━━━ Data extracts

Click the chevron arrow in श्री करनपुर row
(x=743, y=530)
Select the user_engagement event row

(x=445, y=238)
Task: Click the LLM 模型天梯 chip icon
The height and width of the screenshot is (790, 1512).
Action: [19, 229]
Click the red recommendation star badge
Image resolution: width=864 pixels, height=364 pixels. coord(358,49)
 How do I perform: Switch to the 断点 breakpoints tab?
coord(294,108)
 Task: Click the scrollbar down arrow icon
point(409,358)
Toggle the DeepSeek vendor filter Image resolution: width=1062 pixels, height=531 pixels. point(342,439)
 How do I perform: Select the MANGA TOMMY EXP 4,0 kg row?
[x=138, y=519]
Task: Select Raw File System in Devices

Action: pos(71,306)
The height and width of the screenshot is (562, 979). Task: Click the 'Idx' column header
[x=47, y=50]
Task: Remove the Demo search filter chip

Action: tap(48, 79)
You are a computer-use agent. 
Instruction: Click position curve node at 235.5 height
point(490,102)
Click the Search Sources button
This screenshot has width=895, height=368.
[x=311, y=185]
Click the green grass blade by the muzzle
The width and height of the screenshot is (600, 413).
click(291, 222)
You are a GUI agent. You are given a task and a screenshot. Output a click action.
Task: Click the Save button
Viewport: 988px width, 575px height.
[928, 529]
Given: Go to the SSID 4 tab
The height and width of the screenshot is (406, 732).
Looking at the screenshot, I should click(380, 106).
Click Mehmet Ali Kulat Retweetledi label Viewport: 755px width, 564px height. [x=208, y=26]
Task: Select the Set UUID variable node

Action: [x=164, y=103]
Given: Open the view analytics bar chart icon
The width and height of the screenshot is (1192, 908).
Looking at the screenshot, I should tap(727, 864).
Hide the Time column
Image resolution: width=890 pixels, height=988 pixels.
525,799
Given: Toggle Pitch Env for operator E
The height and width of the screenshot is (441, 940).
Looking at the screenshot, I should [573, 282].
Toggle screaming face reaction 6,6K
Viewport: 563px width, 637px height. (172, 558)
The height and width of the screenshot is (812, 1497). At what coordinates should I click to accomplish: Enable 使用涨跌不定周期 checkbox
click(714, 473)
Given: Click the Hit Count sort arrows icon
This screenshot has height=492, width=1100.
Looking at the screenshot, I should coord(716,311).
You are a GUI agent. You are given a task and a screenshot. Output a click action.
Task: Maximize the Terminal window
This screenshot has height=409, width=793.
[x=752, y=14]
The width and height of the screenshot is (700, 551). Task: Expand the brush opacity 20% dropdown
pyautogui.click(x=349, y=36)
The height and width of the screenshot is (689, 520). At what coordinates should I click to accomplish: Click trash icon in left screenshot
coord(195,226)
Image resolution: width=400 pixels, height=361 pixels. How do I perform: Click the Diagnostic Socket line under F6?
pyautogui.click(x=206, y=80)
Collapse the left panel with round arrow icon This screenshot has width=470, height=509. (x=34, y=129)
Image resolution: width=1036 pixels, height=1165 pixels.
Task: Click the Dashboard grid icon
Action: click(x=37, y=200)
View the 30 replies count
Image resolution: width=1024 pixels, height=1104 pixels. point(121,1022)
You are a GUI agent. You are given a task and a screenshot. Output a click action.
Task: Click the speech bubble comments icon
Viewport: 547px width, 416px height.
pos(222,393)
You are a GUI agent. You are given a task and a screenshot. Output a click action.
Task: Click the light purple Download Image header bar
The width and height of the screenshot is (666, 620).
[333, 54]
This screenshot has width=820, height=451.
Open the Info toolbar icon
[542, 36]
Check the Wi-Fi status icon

━━━━━━

▸ **The problem**:
Wherever the string "button" appears in the entries above, return the line it appears on.

▸ **The completed task**:
Click the Search Sources button
Task: Click the Save button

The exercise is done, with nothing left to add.